– Ишь как! – удивлялся он. – А нас учили полагаться на глаза и нюх; пока думаешь, вся шушера разбежится и по гнилым углам попрячется, что не выкуришь.
– Органы чувств мирян могут врать, Ваше Превосходительство. – Норма опустила взгляд на сцепленные на коленях руки. Ей казалось невежливым так прямо говорить о несовершенстве собеседника, но и уйти от ответа она не могла.
Но полицмейстер, кажется, не обиделся, только фыркнул, огладив двумя пальцами усы, и откинулся на сиденье:
– Тогда посмотрим на нее… на вашу логику. И зови меня Петром Архипычем. У меня таких, как ты, три дочки.
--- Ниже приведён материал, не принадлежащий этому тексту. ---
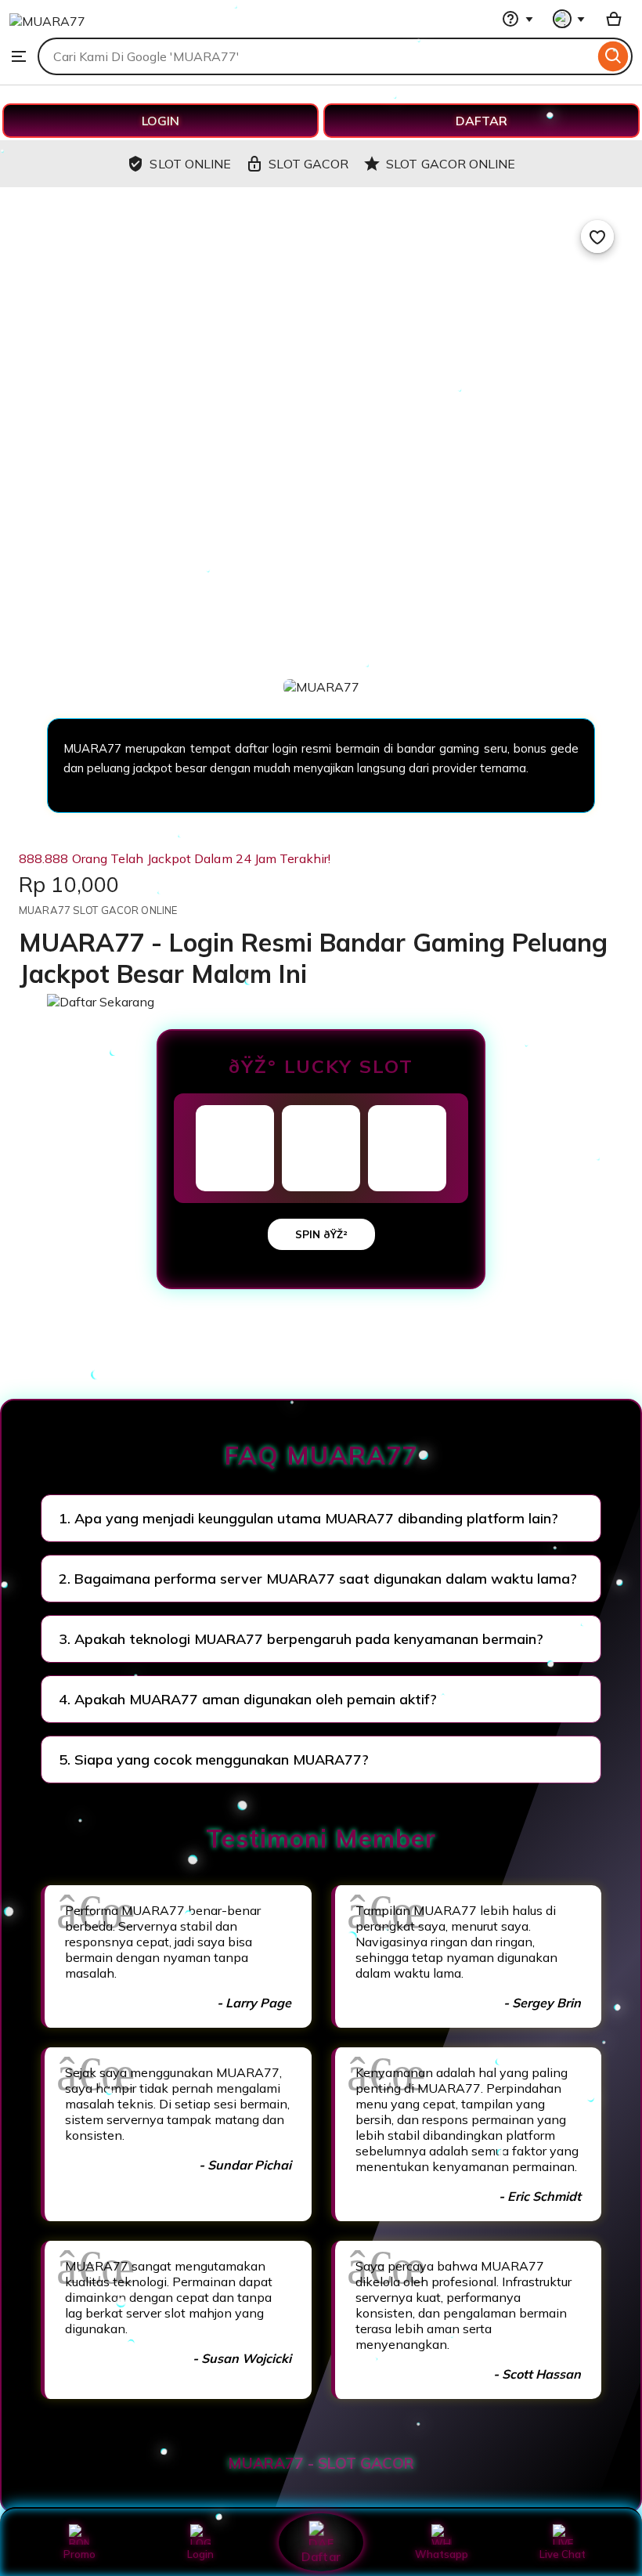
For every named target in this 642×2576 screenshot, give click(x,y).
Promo (79, 2554)
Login (200, 2554)
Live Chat (562, 2554)
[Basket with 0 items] (614, 19)
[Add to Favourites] (597, 236)
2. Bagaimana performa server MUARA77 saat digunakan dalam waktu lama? (318, 1579)
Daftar (321, 2556)
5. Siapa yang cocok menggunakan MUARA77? (214, 1759)
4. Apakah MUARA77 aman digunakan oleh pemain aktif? (248, 1699)
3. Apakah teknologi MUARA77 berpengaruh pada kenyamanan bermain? (301, 1639)
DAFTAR (481, 120)
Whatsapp (441, 2554)
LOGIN (160, 120)
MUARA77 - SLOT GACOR (321, 2463)
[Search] (613, 56)
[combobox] (316, 56)
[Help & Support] (517, 19)
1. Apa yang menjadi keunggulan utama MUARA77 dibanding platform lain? (308, 1518)
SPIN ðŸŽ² (321, 1234)
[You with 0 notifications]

И ты тоже зови, – повернулся он к Илаю, и тот белозубо оскалился.
Сыскное управление оказалось угрюмого вида каменным зданием в два этажа с белеными карнизами и двускатным жестяным козырьком над крыльцом с потертыми ступенями.
«Вот он какой, наш новый дом», – подумалось Норме.
Едва они сошли с конки, к крыльцу, фырча, подскочил Фундук и тряхнул лопатками, едва не сбросив обоих седоков. Лес и Диана приземлились на брусчатку отработанным и полным грации движением.
– Господин полицмейстер, позвольте доложить, – рявкнул во всю силу своих молодецких легких Лес.
– Позже, – махнул ладонью Петр Архипыч. – Сперва сведи зверюгу на конюшню. Там на втором ярусе ему уж теплый лежак приготовлен.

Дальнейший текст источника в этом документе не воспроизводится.